**What to work on**
Each entry needs to be copied exactly, with nothing left out.

**Dataset entries**
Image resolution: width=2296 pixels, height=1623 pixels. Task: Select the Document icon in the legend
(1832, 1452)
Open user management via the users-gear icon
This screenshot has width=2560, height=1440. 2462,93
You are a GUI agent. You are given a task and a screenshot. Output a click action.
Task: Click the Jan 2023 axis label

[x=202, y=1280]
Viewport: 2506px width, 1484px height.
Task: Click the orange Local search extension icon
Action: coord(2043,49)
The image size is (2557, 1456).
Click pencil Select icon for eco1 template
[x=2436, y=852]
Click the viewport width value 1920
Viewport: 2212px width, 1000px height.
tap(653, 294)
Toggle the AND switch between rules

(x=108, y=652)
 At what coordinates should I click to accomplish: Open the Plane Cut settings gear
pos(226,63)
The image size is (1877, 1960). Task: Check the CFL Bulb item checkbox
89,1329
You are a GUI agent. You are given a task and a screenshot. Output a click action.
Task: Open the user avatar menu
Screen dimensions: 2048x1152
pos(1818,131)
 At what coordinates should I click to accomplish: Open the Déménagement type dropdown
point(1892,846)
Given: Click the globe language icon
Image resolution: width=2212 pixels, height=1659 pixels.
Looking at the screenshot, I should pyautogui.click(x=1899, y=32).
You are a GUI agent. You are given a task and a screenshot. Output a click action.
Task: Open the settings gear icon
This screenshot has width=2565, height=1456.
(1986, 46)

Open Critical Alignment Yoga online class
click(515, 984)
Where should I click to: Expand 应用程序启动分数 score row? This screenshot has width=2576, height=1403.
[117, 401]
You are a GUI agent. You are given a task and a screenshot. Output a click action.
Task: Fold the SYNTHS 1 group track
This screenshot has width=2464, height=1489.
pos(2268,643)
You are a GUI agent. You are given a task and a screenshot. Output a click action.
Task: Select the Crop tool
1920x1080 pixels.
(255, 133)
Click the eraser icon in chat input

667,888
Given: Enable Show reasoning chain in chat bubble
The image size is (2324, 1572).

**Expected output**
Image resolution: width=2296 pixels, height=1623 pixels. Task: Select the Document icon in the legend
(1832, 1452)
Open user management via the users-gear icon
This screenshot has width=2560, height=1440. 2462,93
You are a GUI agent. You are given a task and a screenshot. Output a click action.
Task: Click the Jan 2023 axis label

[x=202, y=1280]
Viewport: 2506px width, 1484px height.
Task: Click the orange Local search extension icon
Action: coord(2043,49)
The image size is (2557, 1456).
Click pencil Select icon for eco1 template
[x=2436, y=852]
Click the viewport width value 1920
Viewport: 2212px width, 1000px height.
tap(653, 294)
Toggle the AND switch between rules

(x=108, y=652)
 At what coordinates should I click to accomplish: Open the Plane Cut settings gear
pos(226,63)
The image size is (1877, 1960). Task: Check the CFL Bulb item checkbox
89,1329
You are a GUI agent. You are given a task and a screenshot. Output a click action.
Task: Open the user avatar menu
Screen dimensions: 2048x1152
pos(1818,131)
 At what coordinates should I click to accomplish: Open the Déménagement type dropdown
point(1892,846)
Given: Click the globe language icon
Image resolution: width=2212 pixels, height=1659 pixels.
Looking at the screenshot, I should pyautogui.click(x=1899, y=32).
You are a GUI agent. You are given a task and a screenshot. Output a click action.
Task: Open the settings gear icon
This screenshot has width=2565, height=1456.
(1986, 46)

Open Critical Alignment Yoga online class
click(515, 984)
Where should I click to: Expand 应用程序启动分数 score row? This screenshot has width=2576, height=1403.
[117, 401]
You are a GUI agent. You are given a task and a screenshot. Output a click action.
Task: Fold the SYNTHS 1 group track
This screenshot has width=2464, height=1489.
pos(2268,643)
You are a GUI agent. You are given a task and a screenshot. Output a click action.
Task: Select the Crop tool
1920x1080 pixels.
(255, 133)
Click the eraser icon in chat input

667,888
Given: Enable Show reasoning chain in chat bubble
The image size is (2324, 1572).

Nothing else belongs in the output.